Here is a summary of the trial.
Cash transfers have been proposed as an intervention to reduce HIV-infection risk for young women in sub-Saharan Africa. However, scarce evidence is available about their effect on reducing HIV acquisition. The research aimed to assess the effect of a conditional cash transfer on HIV incidence among young women in rural South Africa
Between March 5, 2011, and Dec 17, 2012, 10 134 young women were recruited and 2537 young women and their parents or guardians were enrolled to receive a cash transfer programme (n=1225) or not (control group; n=1223).
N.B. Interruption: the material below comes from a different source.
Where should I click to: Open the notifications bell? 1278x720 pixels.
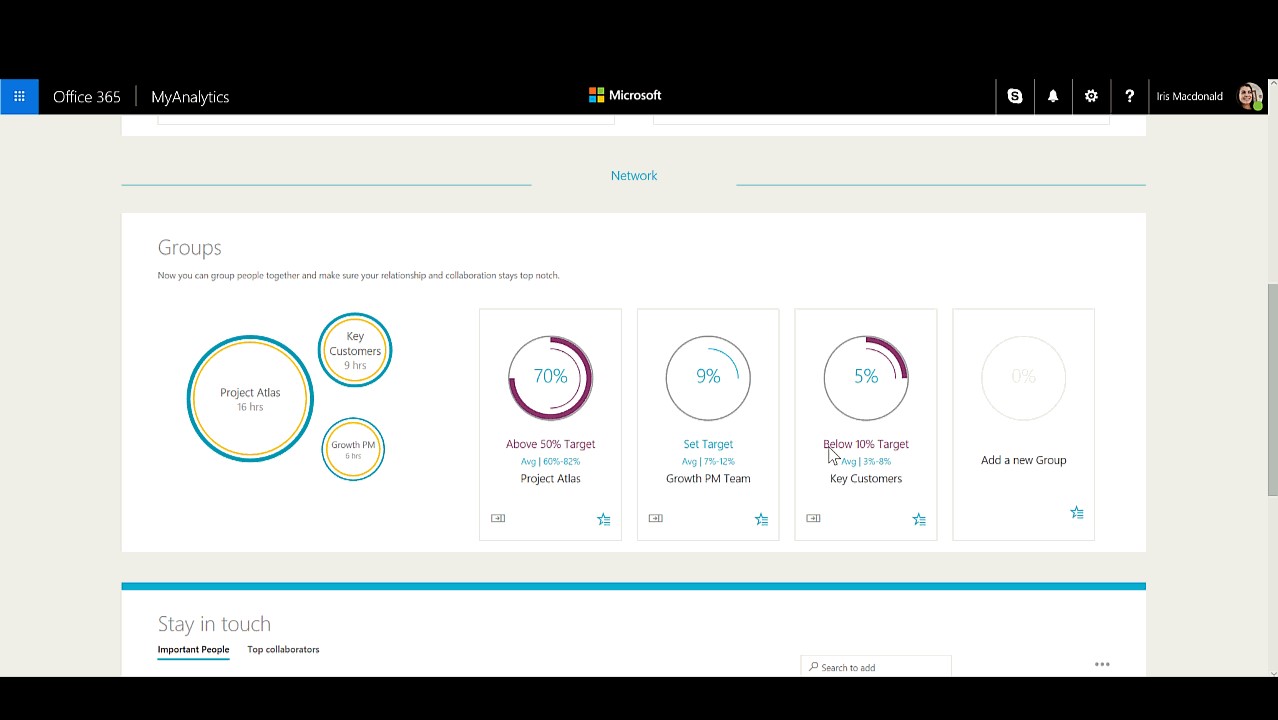[x=1053, y=97]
At baseline, the median age of girls was 15 years (IQR 14–17) and 672 (27%) had reported to have ever had sex. 107 incident HIV infections were recorded during the study: 59 cases in 3048 person-years in the intervention group and 48 cases in 2830 person-years in the control group. HIV incidence was not significantly different between those who received a cash transfer (1·94% per person-years) and those who did not (1·70% per person-years; hazard ratio 1·17, 95% CI 0·80–1·72, p=0·42). Interpretation Cash transfers conditional on school attendance did not reduce HIV incidence in young women. School attendance significantly reduced risk of HIV acquisition, irrespective of study group. Keeping girls in school is important to reduce their HIV-infection risk.